Tasks to carry out:
(1) Using the book review below, explain in one to three sentences what the narrator credits for his worldly success.
(2) Decide whether each statement agrees with the book review below, answering yes or no and quoting the review's deciding words: (a) The reviewer learned of the book through Chester Cuthbert's recommendation. (b) The narrator is a painter. (c) The narrator's books are meant to shock readers.
(3) Write a continuation of the book review below, picking up after its final sentence.

Document extract:
'''

Indeed a jewel, for which I'm much indebted to [Winnipeg fan] Chester Cuthbert's recommendation. The narrator is a novelist who says of himself, "the worldly success of Sir George Coverham, Knight, has been that author's rigid exclusion from his books of everything that does not commend itself to the average common sense of his fellow-beings.... the most he seeks is a line somewhere between ordinary experience and the most, rather than the least, attractive presentation of it.... his books are polite, debonair, and deliberately planned so as not to shock anybody.... because of my own indefatigability in talking about talk ... they made me a Knight" (pp. 17, 25): see how neatly Onions shows us that the man's mind is just what the story requires of it.

'''

Entries supplied:
'''

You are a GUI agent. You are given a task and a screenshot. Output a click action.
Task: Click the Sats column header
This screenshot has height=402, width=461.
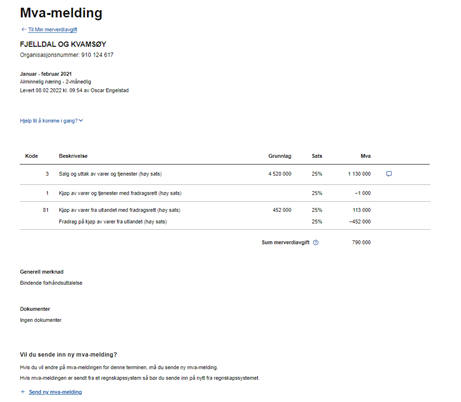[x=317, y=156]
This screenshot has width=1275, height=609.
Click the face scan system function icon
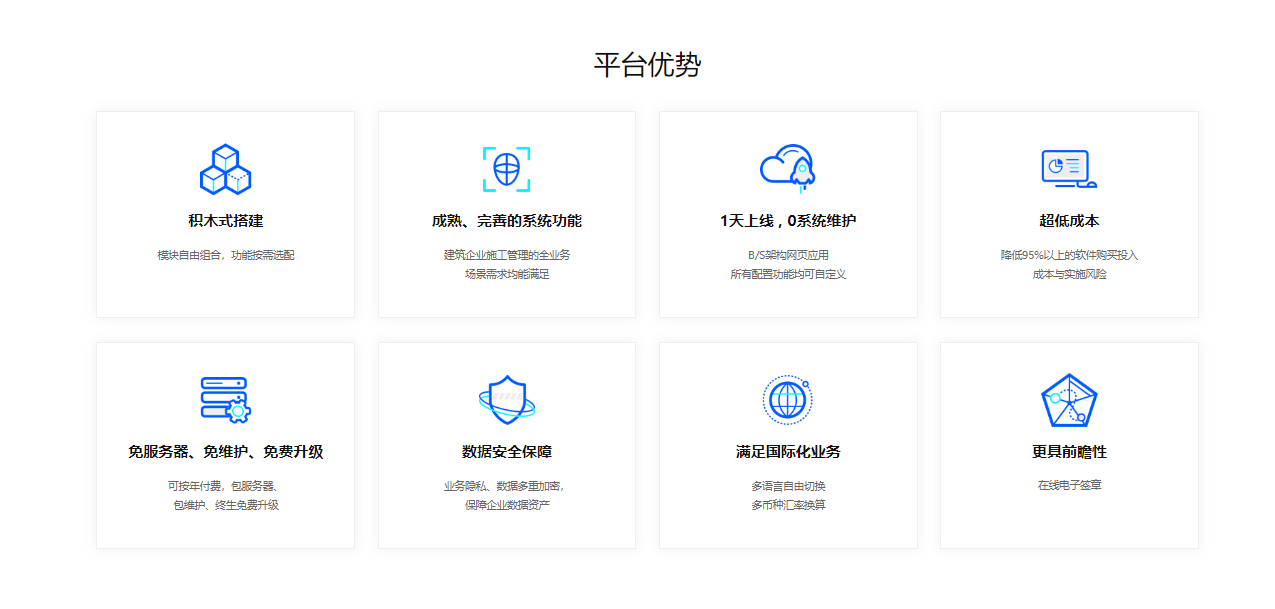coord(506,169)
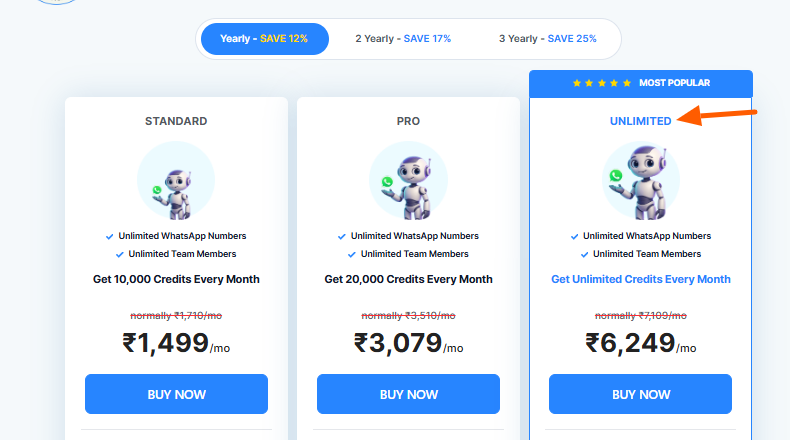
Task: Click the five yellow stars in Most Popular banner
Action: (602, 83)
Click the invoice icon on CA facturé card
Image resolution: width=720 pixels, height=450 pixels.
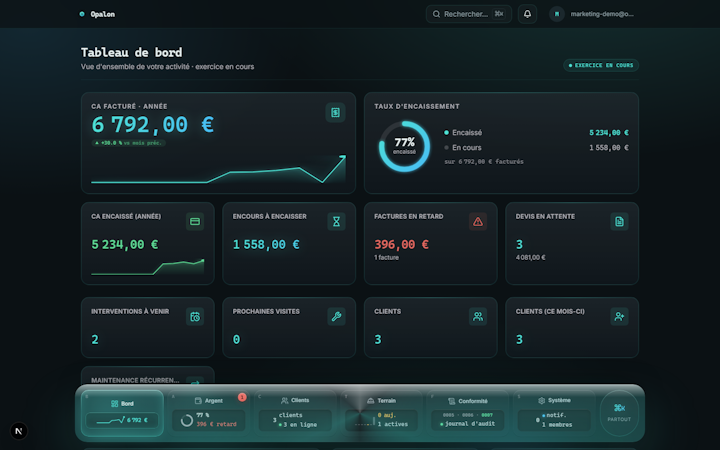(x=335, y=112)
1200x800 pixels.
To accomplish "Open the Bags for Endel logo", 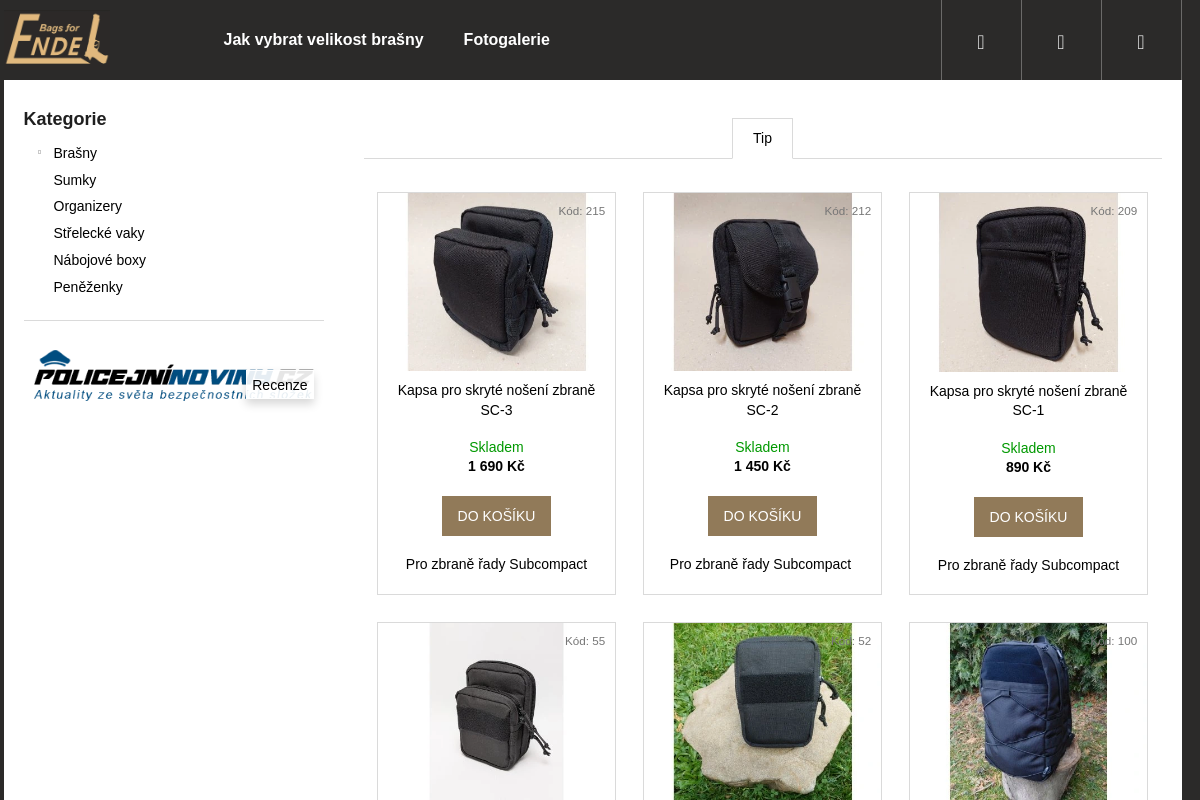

'''

Answers to each task:
(1) The narrator credits his worldly success to his rigid exclusion from his books of everything that does not commend itself to the average common sense of his fellow-beings. He aims only for a line between ordinary experience and its most attractive presentation, so his books are planned not to shock anybody.

(2)
(a) Yes: "I'm much indebted to [Winnipeg fan] Chester Cuthbert's recommendation"
(b) No: "The narrator is a novelist"
(c) No: "deliberately planned so as not to shock anybody"

(3)
Sir George discovers another writer, Derwent Rose, ten years his junior at 45, after a succes d'estime with the "mortal and inhuman irony of The Vicarage of Bray, the vehement and unchecked passion of An Ape in Hell.... [in] his last published book, The Hands of Esau ... a fundamental urbanity, a mellower restraint" (p. 3), aging backwards. During six months Rose has, "in irregular and unequal slips ... retrograded [to] thirty-five" (p. 24), which continuing is the action of the book. Onions having established that this phenomenon is real, not illusory, which he confirms from time to time with flawless touches, the story is of how it takes Rose and the people he meets. Three women fall in love with him; Sir George falls in love with one of them; or so they say. The speculation of the book is upon vigor, beauty, character, duty, personality, love, and art, but all that is by the way; so is the masterly plot — the title is understood three-quarters in, like Rebecca West's Black Lamb and Grey Falcon; science fiction is about people. Some of the people are alien.